Arguments<skill-label> and <file> (single-file or project dir).

Flags

  • --args <JSON> — JSON arguments for MCP-delegate skills (e.g. {"path":"/data/hello.txt"}). Ignored for shell-exec skills. Defaults to {}.

Exit codes0 on success; 1 with the rendered error on any skill failure (denylist match, non-zero exit, MCP failure).
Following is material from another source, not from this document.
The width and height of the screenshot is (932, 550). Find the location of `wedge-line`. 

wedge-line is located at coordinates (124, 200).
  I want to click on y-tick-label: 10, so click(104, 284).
aislang skill run list_files examples/support-agent.ais
aislang skill run read_doc examples/support-agent.ais --args '{"path":"/data/hello.txt"}'

rag

RAG runtime operations against declared vector_store blocks. All subcommands take a <file> or project directory and default the LiteLLM proxy URL to http://localhost:4000.

Subcommands

  • rag build <label> <file> — build one vector store's index from its source URI, embed every chunk via the referenced embedding block, and persist to <project>/.aislang/vector/<label>.bin.
  • rag query <label> <file> <query> — embed the query and return the top-K matching chunks (default 3, override with --top-k <N>) by cosine similarity. Builds the index on first call if it doesn't exist yet.
  • rag verify <file> — scan every declared vector store and report chunk counts per persisted index. Exits non-zero if any index is empty or missing.
  • rag build-all <file> — build every declared vector store in one go, tolerating per-store failures (logged; exits 0 so a stack can still come up). Indexes land in AISLANG_VECTOR_DIR if set, else the project's .aislang/.

Flags--litellm-url <URL> (all subcommands), --top-k <N> (query).

aislang rag build handbook examples/support-agent.ais
aislang rag query handbook examples/support-agent.ais "what is the return policy?"
aislang rag verify examples/support-agent.ais
aislang rag build-all examples/support-agent.ais

remote

Delegate a CLI verb to a managed control plane instead of running it locally. It is the same aislang binary self-hosted users run — only --target differs. The control plane itself is aiSlang Cloud, a separate managed service out of scope for these local, self-hosted docs; this command is simply the client that talks to it. Verbs operate on a project by its server-stamped id.

Flags

  • --target <URL> — control-plane base URL (e.g. https://api.example.com).
  • --tenant <SLUG> — tenant slug; defaults to AISLANG_TENANT, else default.
  • --token <TOKEN> — bearer token; defaults to AISLANG_CLOUD_TOKEN.

Subcommandsvalidate, plan, apply, destroy, status, each taking a project id and delegating the same-named operation to the control plane.